A favorable regulatory environment and rising environmental concerns will drive growth
Los Angeles, CA (PRWEB) March 27, 2012
Biotechnology is a relatively young industry with numerous opportunities for new applications. While recent developments have helped drive growth since 2007, they have failed to defend against the economic downturn. Revenue declined in 2008 and 2009, but growth returned in 2010. Over the five years to 2012, revenue is expected to increase 4.4% per year to $87.0 billion. According to IBISWorld industry analyst Sophia Snyder, new product development, a favorable regulatory environment, an aging population and access to capital have largely driven growth in industry revenue.
The Biotechnology industry had relatively easy access to capital prior to the recession, but it forced biotechnology companies to deal with low investor confidence and a cash-strapped government. While investor confidence declined in 2008 and 2009, the industry still received financing from venture capital due to promising technologies in the field. In anticipation of a less favorable capital market, biotechnology companies took considerable steps to reduce costs in 2009, including reduced research and development (R&D) expenditures.

Excerpted records:
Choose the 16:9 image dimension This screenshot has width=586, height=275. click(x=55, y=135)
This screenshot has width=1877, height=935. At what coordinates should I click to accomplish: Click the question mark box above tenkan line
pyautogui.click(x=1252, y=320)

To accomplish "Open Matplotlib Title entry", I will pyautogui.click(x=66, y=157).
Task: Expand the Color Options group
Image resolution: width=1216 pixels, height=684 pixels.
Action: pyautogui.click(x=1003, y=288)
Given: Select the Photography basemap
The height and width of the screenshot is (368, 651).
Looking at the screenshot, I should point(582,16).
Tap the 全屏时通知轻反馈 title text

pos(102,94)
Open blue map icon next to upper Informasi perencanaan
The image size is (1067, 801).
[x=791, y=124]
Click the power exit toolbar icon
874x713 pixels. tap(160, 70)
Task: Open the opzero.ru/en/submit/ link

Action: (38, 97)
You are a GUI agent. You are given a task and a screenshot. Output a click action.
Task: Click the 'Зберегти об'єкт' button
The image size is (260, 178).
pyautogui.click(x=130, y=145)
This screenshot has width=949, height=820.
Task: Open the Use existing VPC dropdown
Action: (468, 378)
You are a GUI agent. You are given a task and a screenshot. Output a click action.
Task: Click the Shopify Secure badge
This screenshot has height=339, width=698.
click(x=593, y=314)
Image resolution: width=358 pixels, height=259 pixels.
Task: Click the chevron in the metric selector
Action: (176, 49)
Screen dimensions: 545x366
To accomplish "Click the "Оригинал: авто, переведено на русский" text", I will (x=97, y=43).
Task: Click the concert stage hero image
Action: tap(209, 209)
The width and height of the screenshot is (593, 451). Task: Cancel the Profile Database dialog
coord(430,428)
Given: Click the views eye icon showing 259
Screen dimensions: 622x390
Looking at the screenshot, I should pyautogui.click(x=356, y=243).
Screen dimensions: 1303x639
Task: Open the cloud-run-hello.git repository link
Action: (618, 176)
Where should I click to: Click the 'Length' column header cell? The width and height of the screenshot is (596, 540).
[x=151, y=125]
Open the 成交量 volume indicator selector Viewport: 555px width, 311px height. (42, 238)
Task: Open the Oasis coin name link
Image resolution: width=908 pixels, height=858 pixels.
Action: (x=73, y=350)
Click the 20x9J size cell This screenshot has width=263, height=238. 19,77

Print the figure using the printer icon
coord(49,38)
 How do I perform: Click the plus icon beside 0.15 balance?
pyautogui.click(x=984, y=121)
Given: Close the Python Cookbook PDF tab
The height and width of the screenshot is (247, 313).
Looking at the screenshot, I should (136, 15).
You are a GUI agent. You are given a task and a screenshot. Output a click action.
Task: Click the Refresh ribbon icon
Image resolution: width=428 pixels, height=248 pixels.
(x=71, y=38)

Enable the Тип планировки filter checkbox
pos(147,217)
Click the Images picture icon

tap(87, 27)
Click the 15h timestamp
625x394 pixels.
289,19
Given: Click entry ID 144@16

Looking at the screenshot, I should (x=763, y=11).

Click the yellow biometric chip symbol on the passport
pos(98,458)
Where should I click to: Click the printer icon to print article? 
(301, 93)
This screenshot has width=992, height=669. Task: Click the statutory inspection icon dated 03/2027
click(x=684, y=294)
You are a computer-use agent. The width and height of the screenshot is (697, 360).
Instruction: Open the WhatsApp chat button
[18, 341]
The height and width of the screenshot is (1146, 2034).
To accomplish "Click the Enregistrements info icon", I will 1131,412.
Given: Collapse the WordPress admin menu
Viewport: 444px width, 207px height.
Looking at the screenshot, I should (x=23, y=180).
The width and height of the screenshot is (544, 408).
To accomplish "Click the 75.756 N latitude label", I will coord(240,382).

Prompt:
Continue the report on the U.S. biotechnology industry, beginning after its final sentence about reduced research and development expenditures.

Answer to this problem:
Mergers and acquisitions (M&A) have been increasing during the five years to 2012, with the number of companies rising at an average annual rate of 2.1% to 1,843. As small companies integrate with larger operators, overall access to resources for R&D and marketing has grown. Biotechnology companies also benefit from continued federal funding for biological defense, so pharmaceutical manufacturers have acquired biotechnology companies in order to diversify product lines. Says Snyder, “This trend is effectively slowing growth in the number of industry operators, which is projected to remain flat during the next five years.” Major companies include Amgen Inc., Roche and Monsanto Company.
Among other government programs, healthcare reform legislation will benefit the industry through 2017. The reform paves a clear path for generic biological drugs (which provides operators with foresight to plan) and provides tax breaks for smaller biotechnology operators. A favorable regulatory environment combined with an aging population and mounting environmental concerns will drive revenue. For more information, visit IBISWorld’s Biotechnology report in the US industry page.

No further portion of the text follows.